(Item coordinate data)
>> start

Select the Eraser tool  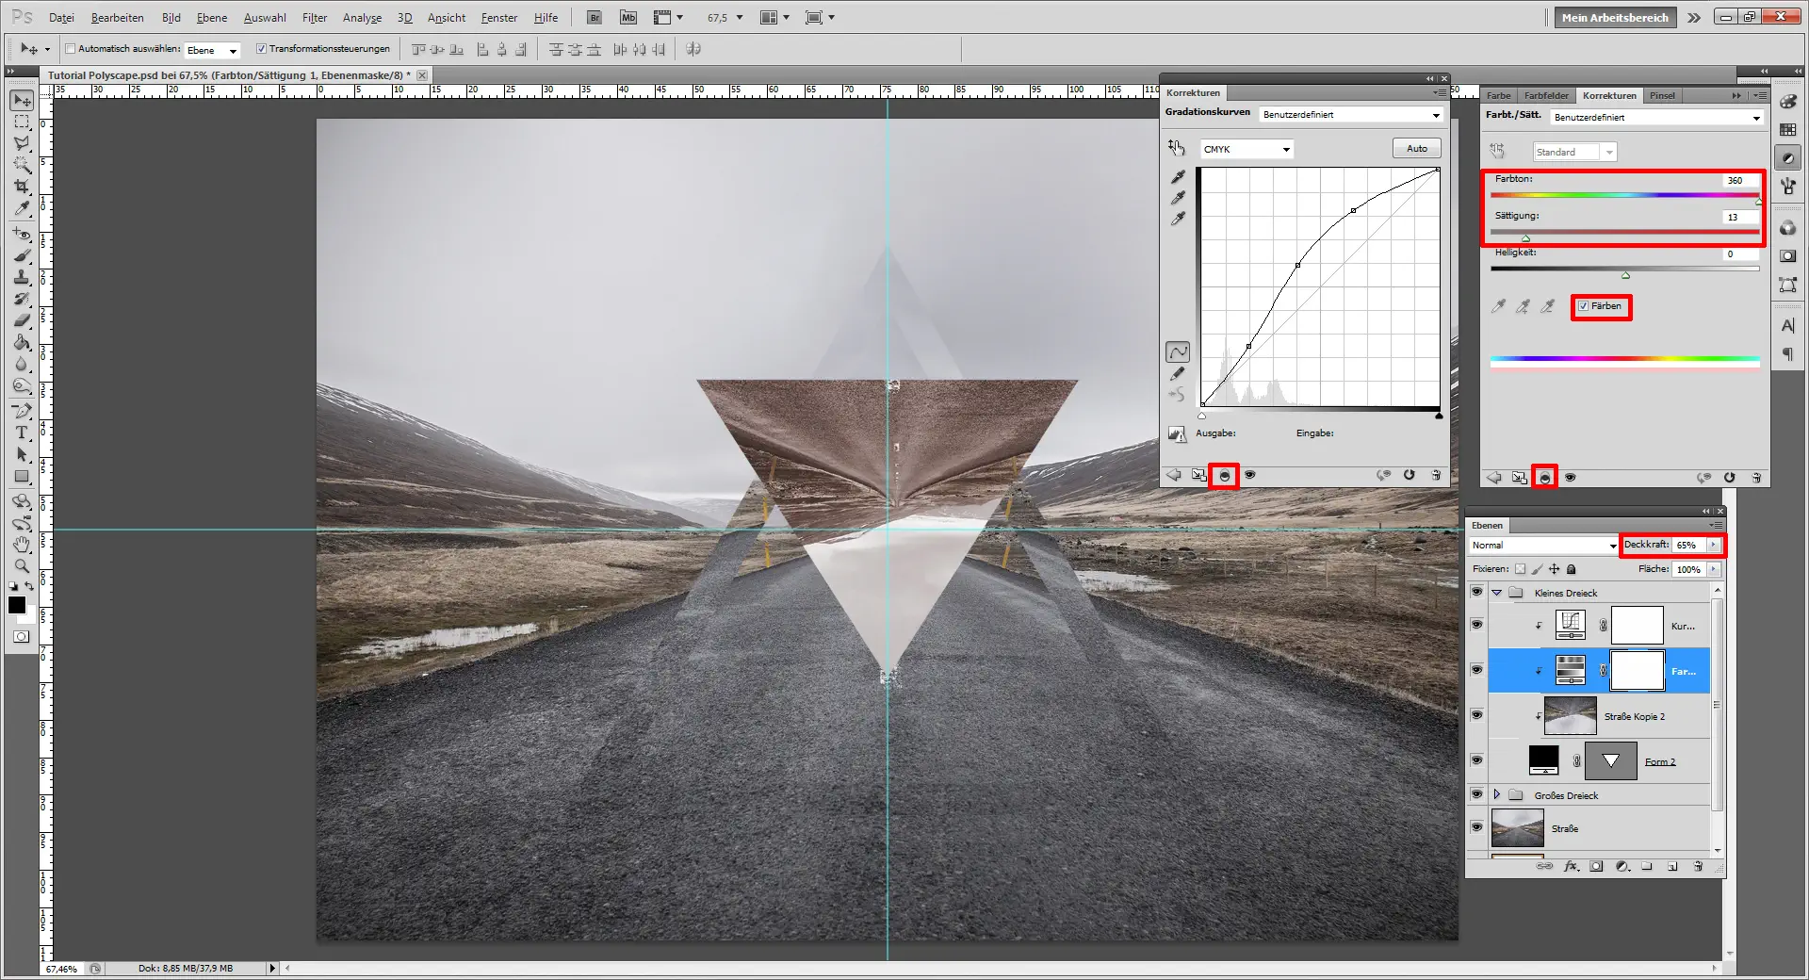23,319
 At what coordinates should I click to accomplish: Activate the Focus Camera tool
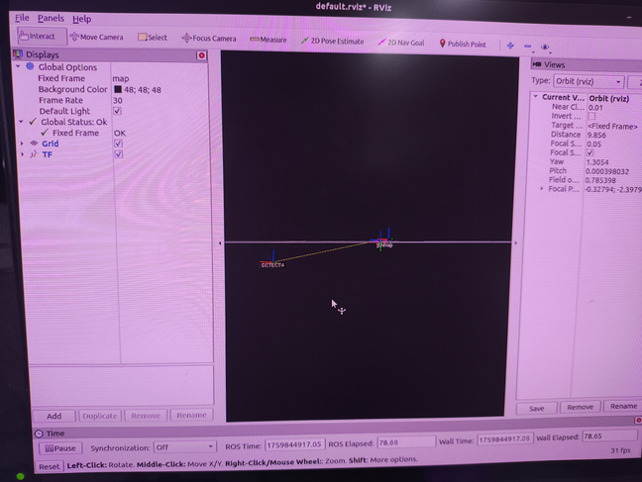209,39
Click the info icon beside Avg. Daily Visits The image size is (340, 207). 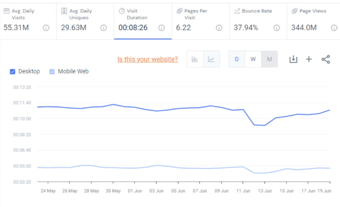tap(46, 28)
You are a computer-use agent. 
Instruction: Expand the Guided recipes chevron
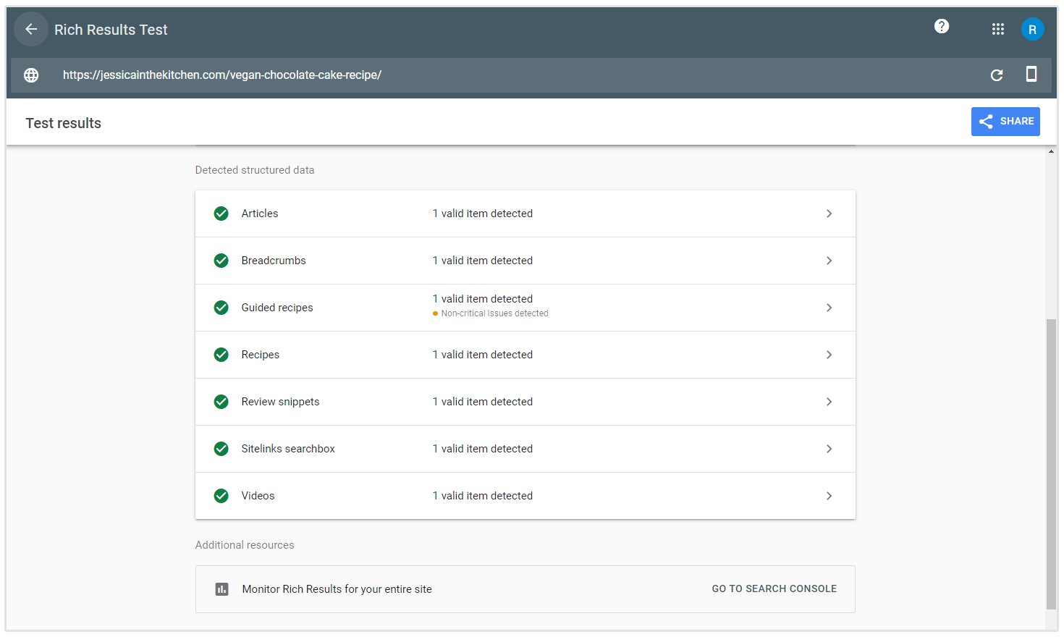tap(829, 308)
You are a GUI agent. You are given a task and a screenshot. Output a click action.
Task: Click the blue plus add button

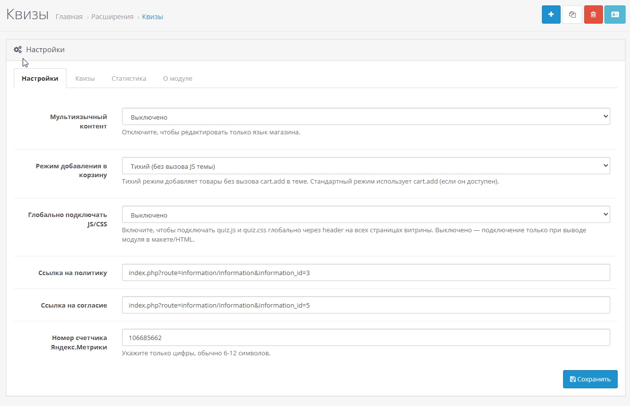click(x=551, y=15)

>> end
>> start

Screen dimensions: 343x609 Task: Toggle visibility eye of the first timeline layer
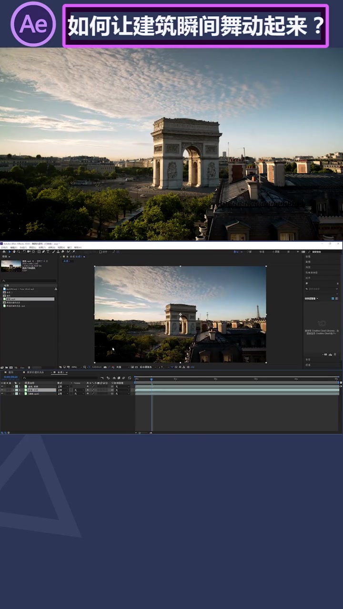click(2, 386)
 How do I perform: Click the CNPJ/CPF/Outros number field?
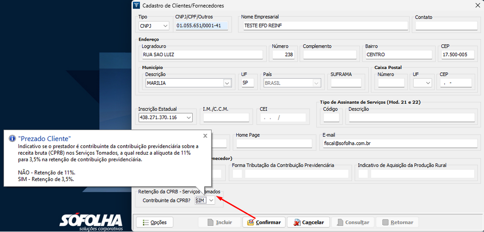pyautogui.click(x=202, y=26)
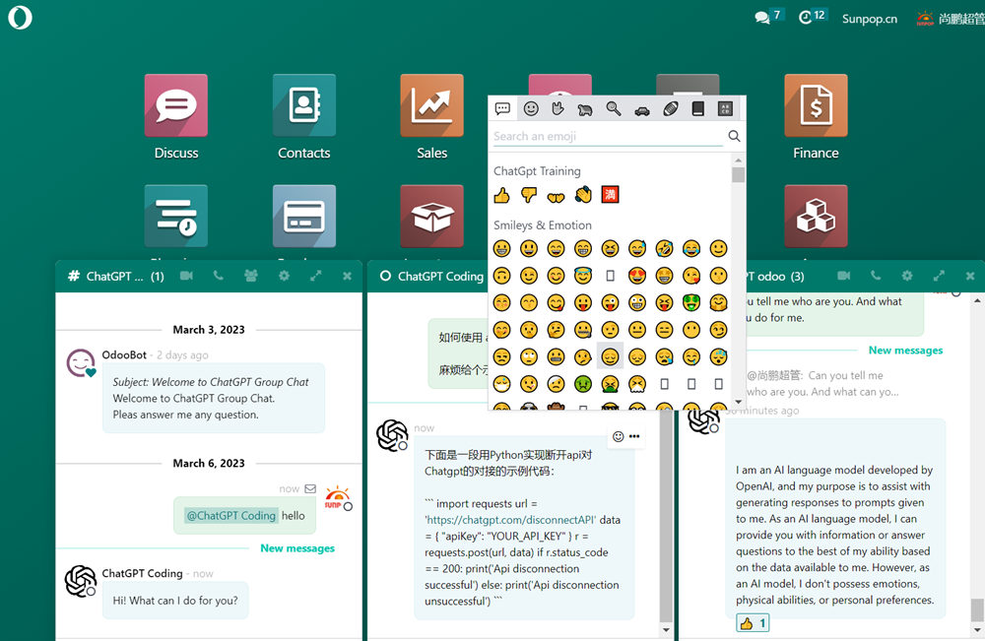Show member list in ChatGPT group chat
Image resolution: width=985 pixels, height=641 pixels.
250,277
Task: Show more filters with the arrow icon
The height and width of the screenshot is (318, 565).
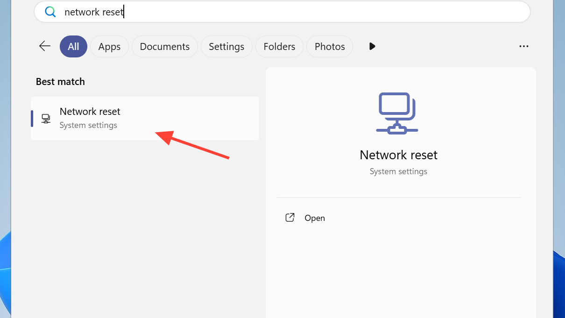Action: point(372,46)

>> end

Render the data from the line holding "You are a computer-use agent." through the line holding "click(x=551, y=15)", inclusive, as a two-column CSV with the headers instruction and action. Each row should hold one request's text and its answer, each in a single quoted field with line breaks replaced by spaces, and the pictures should be left out.

instruction,action
"You are a computer-use agent. Instruction: Expand the Guided recipes chevron","tap(829, 308)"
"You are a GUI agent. You are given a task and a screenshot. Output a click action. Task: Click the blue plus add button","click(x=551, y=15)"